Use case: PHP-CRUD-API

I maintain a PHP project that is distributes as a single file (PHP-CRUD-API) and phpfilemerger automates the process of building. It produces that one-file distribution, keeping class order and namespaces intact so the merged file works just like the original project. It statically analyzes your codebase using PSR-4/PSR-0 mappings and inlines all dependencies in the correct order.

Why not PHAR?

PHAR archives can bundle code, autoloaders and metadata and are generally a more robust single-file format. They do what phpfilemerger does, but better. However, PHAR execution is frequently disabled or restricted on web hosting. The phar stream wrapper may be turned off and/or execution of PHAR archives is blocked for security reasons. Using phpfilemerger allows you to work around these restrictions. It provides you the convenience of single file deployment whenever PHAR is not an option.

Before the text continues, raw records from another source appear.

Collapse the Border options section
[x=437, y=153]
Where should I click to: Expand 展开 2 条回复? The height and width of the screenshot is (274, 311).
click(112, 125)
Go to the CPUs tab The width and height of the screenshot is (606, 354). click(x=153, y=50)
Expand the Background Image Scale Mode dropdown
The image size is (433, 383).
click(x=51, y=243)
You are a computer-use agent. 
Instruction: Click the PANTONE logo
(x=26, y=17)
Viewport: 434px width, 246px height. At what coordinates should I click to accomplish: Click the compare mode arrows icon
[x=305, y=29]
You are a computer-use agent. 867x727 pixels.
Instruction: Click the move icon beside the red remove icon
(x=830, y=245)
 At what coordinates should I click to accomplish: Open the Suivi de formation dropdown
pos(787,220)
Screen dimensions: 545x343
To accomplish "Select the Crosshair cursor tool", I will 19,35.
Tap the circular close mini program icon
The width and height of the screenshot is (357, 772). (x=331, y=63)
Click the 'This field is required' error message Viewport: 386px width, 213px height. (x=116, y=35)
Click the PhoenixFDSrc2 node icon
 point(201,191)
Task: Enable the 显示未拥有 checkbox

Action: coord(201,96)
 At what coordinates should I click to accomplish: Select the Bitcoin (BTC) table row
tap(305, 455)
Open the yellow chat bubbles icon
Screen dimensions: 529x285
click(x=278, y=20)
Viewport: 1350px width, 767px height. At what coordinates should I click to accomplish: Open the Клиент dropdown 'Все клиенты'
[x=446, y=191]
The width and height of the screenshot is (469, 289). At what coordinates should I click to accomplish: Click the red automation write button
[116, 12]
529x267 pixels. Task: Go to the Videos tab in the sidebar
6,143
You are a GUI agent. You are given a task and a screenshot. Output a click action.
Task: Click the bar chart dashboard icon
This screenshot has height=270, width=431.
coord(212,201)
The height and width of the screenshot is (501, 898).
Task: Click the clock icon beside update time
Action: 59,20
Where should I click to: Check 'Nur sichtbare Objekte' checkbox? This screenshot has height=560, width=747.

Note: A less elegant way to work around the PHAR execution limitation is pharscript that creates a PHP wrapper script that bootstraps an embedded PHAR archive. See: https://github.com/mevdschee/pharscript

How it works

  1. Parse the entry point with nikic/php-parser and extract all class references (extends, implements, trait use, type hints, new, etc.).
  2. Resolve class names to files using Composer autoload mappings and vendor/composer metadata.
  3. Build a dependency graph and topologically sort files so dependencies come before dependents.
  4. Emit a single output file: strip declare(strict_types=1), inline vendor files entries, inline require/include calls whose path is built from __DIR__, wrap top-level return guards in a closure so they do not abort the whole file, and annotate each file with a // file: comment.
  5. Validate the generated file with php -l.

Examples

Merge src/index.php and all its dependencies into one file:

php phpfilemerger.php merge src/index.php

Produce an includeable library (no entry logic):

php phpfilemerger.php merge src/index.php --exclude-entry --output dist/lib.php

This can be used to include complex dependencies.

Limitations

Where PHAR archives can contain more or less any PHP project, phpfilemerger works best when the project sticks to PSR-style autoloading. It now inlines require/include calls that resolve from __DIR__ and contains top-level return guards in a closure, so many vendor packages that used to be rejected now merge cleanly. A few things still cannot be expressed in a single flat file:

  • Dynamic class loading: new $className() and similar dynamic patterns cannot be statically analyzed and will not be automatically included.
  • Multiple namespaces: files using more than one namespace block may not be handled correctly, and a dynamically-required file that mixes namespaces is left in place rather than inlined.
  • Dynamic file inclusions: require/include is inlined when its path resolves statically from __DIR__. A path that is only known at runtime (a variable, a glob) is skipped with a warning, since it would break in the merged file.
  • Runtime __DIR__ resource access: code that uses __DIR__ or __FILE__ at runtime to read non-PHP resource files (templates, data directories) cannot be bundled, because those files are not code. Such a path resolves relative to the merged file and fails at runtime.

Self compilation

Versions before 1.2 could not self-compile: the merge would fail or produce a broken file. As of 1.2 phpfilemerger can merge its own source into a single file, and that file is a fully working copy of the tool. The merge completes cleanly with no warnings:

git clone https://github.com/mevdschee/phpfilemerger.git
cd phpfilemerger
composer install
php src/index.php merge src/index.php

The result, index.merged.php, runs on its own with every dependency inlined. You can even use it to merge the tool again, and the second-generation file is identical to the first apart from its dated header comment, so the build reaches a fixed point:

php index.merged.php merge src/index.php --output index.merged2.php

Getting there took three fixes. First, the nikic/php-parser package uses a lot of include/require and even contains a top-level return; those are now inlined and wrapped so the merge produces clean output. Second, Symfony Console registers a completion command whose constructor reads its Resources/ directory through __DIR__, which cannot exist in a flat file, so that command is left out of merged builds. Third, the dependency analyzer was discarding any class whose short name matched a built-in, which silently dropped PhpParser\Node\Expr\Error and a few others; it now keeps namespaced classes and warns at merge time if a class it should have bundled goes missing.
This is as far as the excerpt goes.